Last updated on November 21, 2020 by Dan Nanni
A process is called a zombie process if the process has been completed, but its PID and process entry remains in the Linux process table. A process is removed from the process table when the process is completed, and its parent process reads the completed process' exit status by using the wait() system call. If a parent process fails to call wait() for whatever reason, its child process will be left in the process table, becoming a zombie.
$ ps axo stat,ppid,pid,comm | grep -w defunct
Z 250 10242 fake-prog <defunct>
The above command searches for processes with zombie (defunct) state, and displays them in (state, PPID, PID, command-name) format. The sample output shows that there is one zombie process associated with "fake-prog", and it was spawned by a parent process with PID 250.
Killing zombie processes is not obvious since zombie processes are already dead. You can try two options to kill a zombie process on Linux as follows.

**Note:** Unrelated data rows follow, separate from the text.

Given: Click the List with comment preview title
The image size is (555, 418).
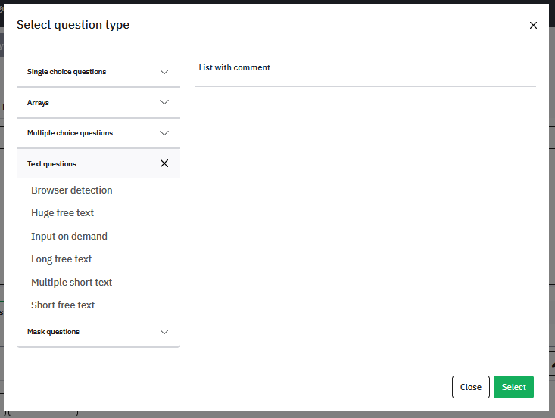Looking at the screenshot, I should click(x=234, y=67).
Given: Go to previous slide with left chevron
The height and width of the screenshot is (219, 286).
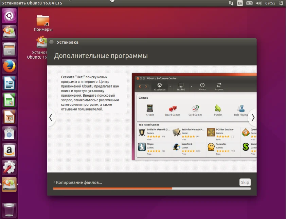Looking at the screenshot, I should point(51,117).
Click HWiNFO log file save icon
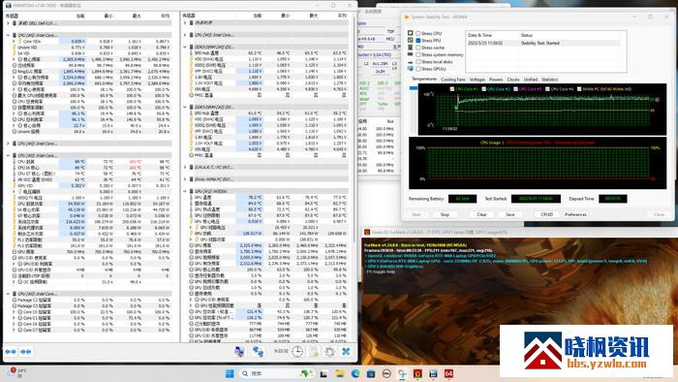Screen dimensions: 678x382 314,351
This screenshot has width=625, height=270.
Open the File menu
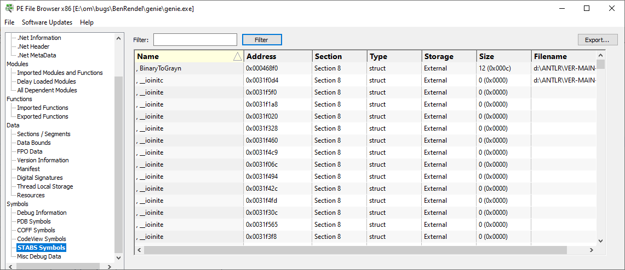tap(9, 22)
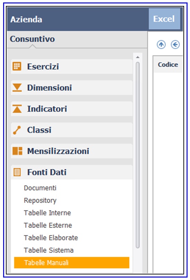Open the Excel tab
This screenshot has height=280, width=190.
[164, 19]
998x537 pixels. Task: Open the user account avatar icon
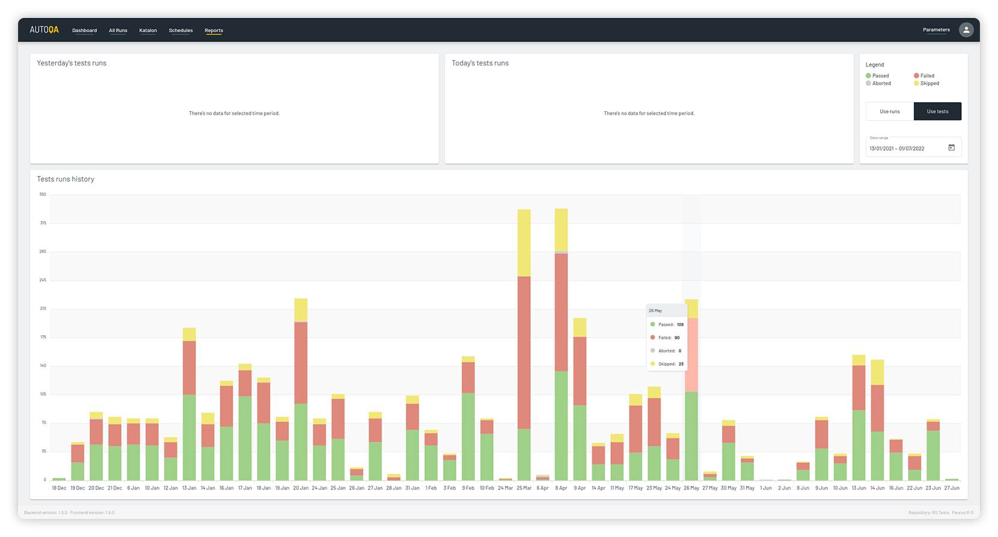tap(966, 30)
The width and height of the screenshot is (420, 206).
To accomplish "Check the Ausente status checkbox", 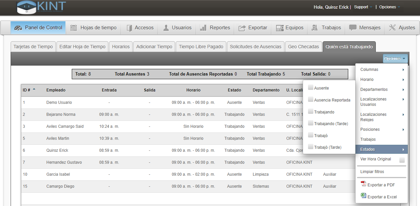I will 311,88.

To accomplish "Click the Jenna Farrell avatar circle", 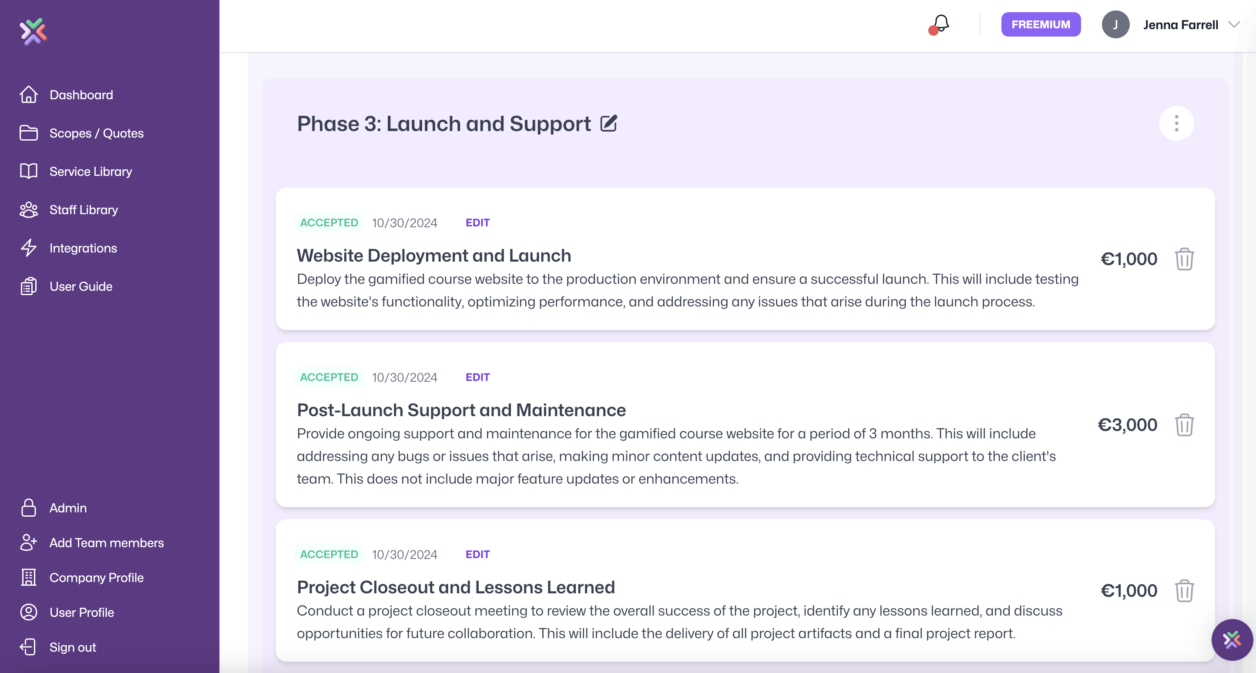I will [1115, 24].
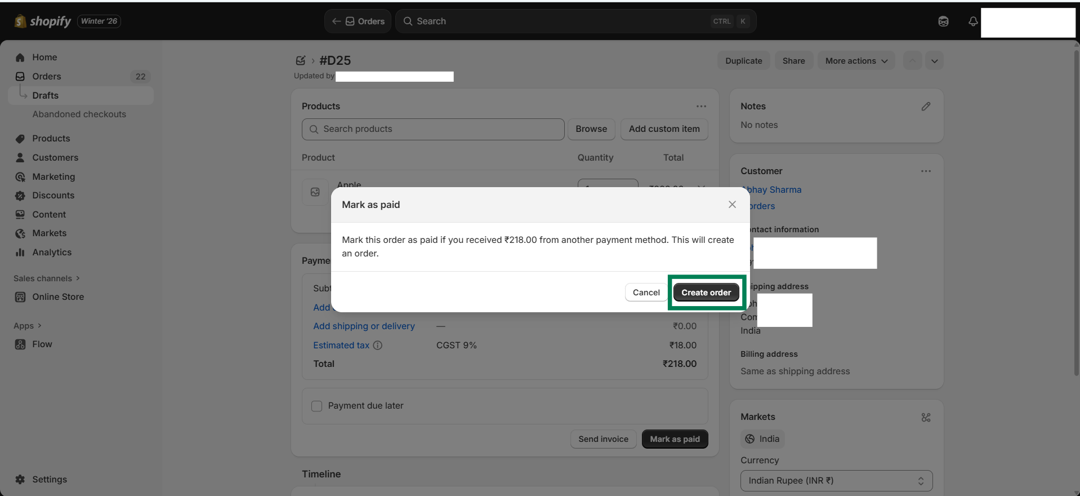The height and width of the screenshot is (496, 1080).
Task: Close the Mark as paid dialog
Action: coord(732,205)
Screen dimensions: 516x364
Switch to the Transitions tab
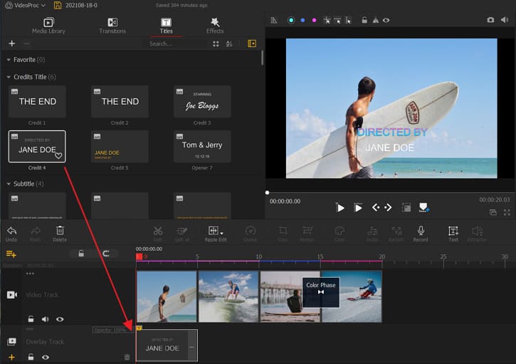[112, 26]
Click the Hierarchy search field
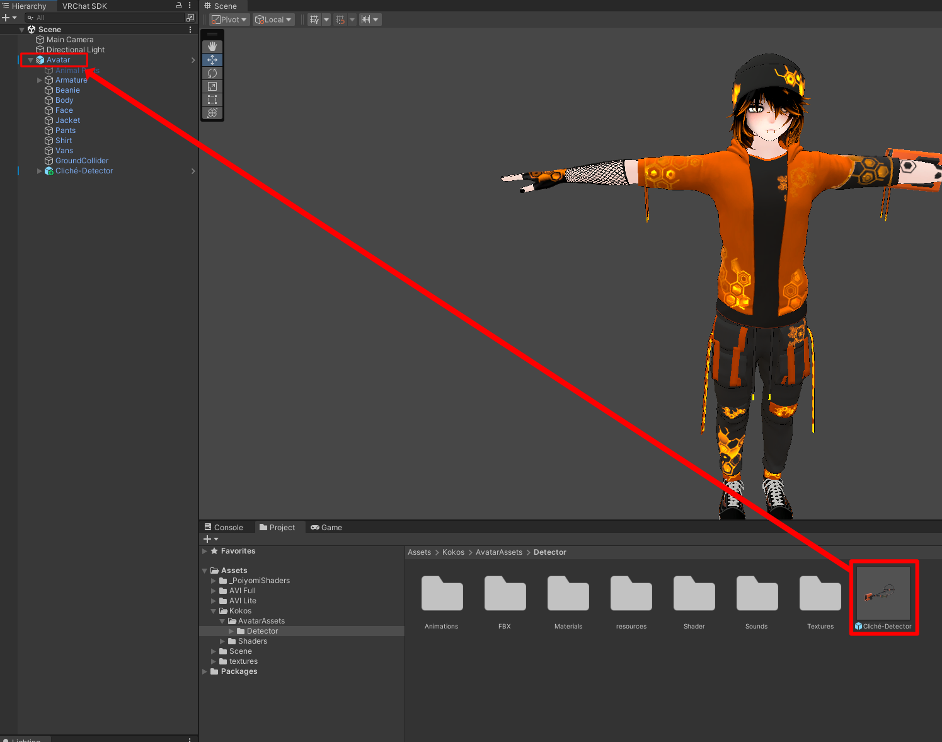Screen dimensions: 942x742 coord(107,18)
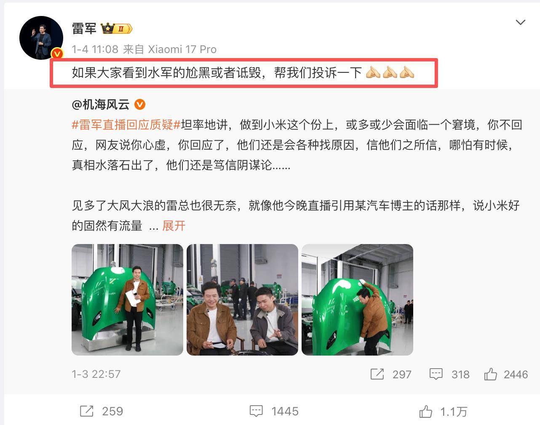Screen dimensions: 540x425
Task: Like the quoted post with 2446 likes
Action: point(491,374)
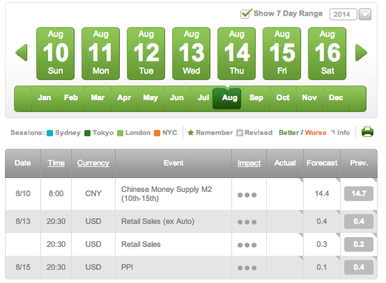Click impact dots for PPI row
This screenshot has width=386, height=283.
click(x=247, y=268)
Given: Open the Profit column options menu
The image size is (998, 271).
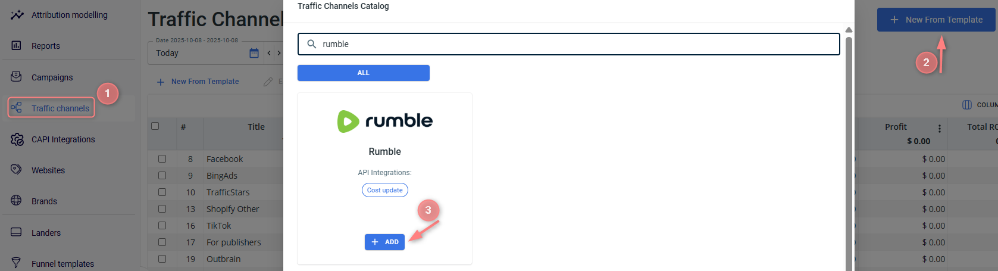Looking at the screenshot, I should point(940,129).
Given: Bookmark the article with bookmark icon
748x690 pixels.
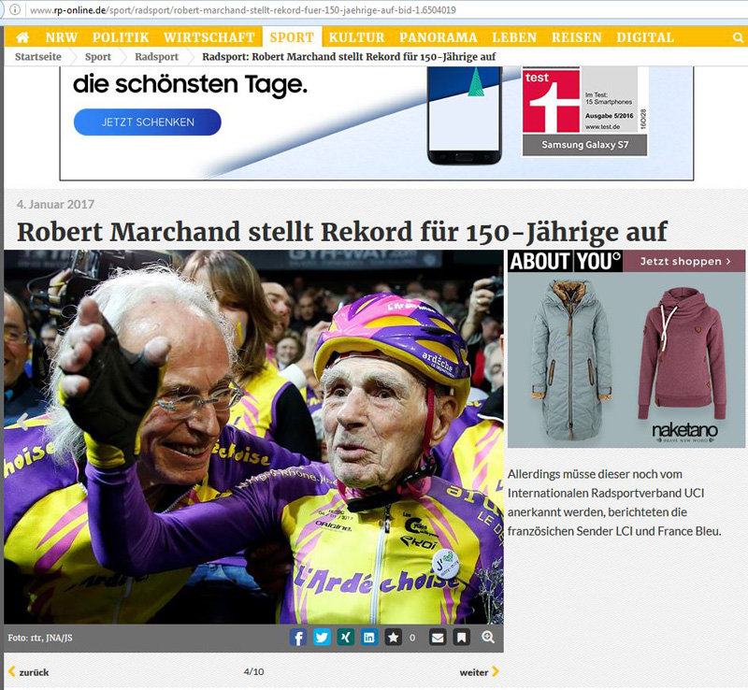Looking at the screenshot, I should [461, 638].
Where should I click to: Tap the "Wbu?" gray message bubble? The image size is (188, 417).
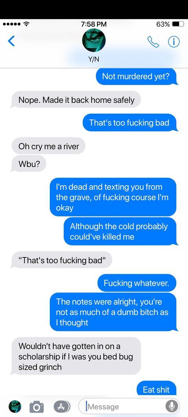point(29,163)
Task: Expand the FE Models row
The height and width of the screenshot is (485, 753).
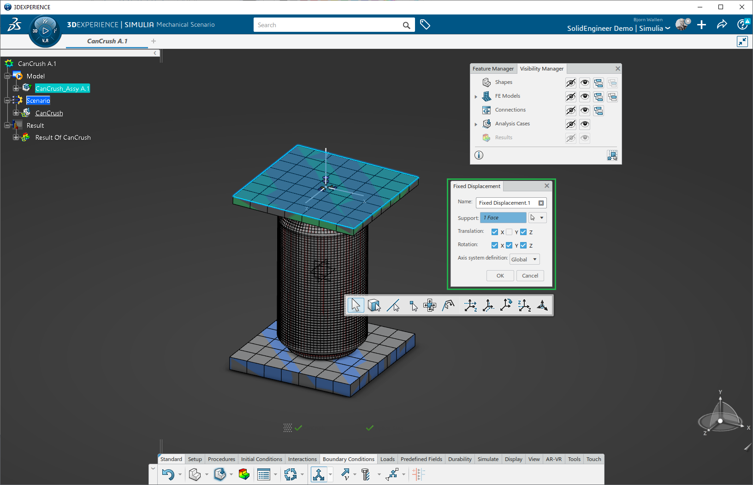Action: pos(476,96)
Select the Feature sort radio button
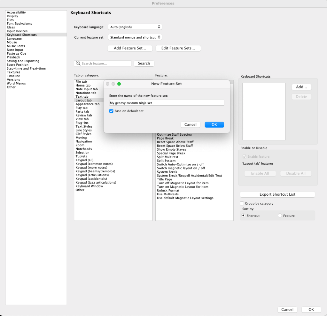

First, you can try sending SIGCHLD signal to the zombie's parent process using the kill command. Note that the above command gives you PPID (PID of parent process) of each zombie. In our example, PPID of the zombie is 250.
$ sudo kill -s SIGCHLD 250
If a zombie process still does not go away, you can kill the parent process (e.g., 250) of the zombie.
$ sudo kill -9 250
Once its parent process gets killed, the zombie will be adopted by the init process, which is a parent of all processes in Linux. The init process periodically calls wait() to reap any zombie process.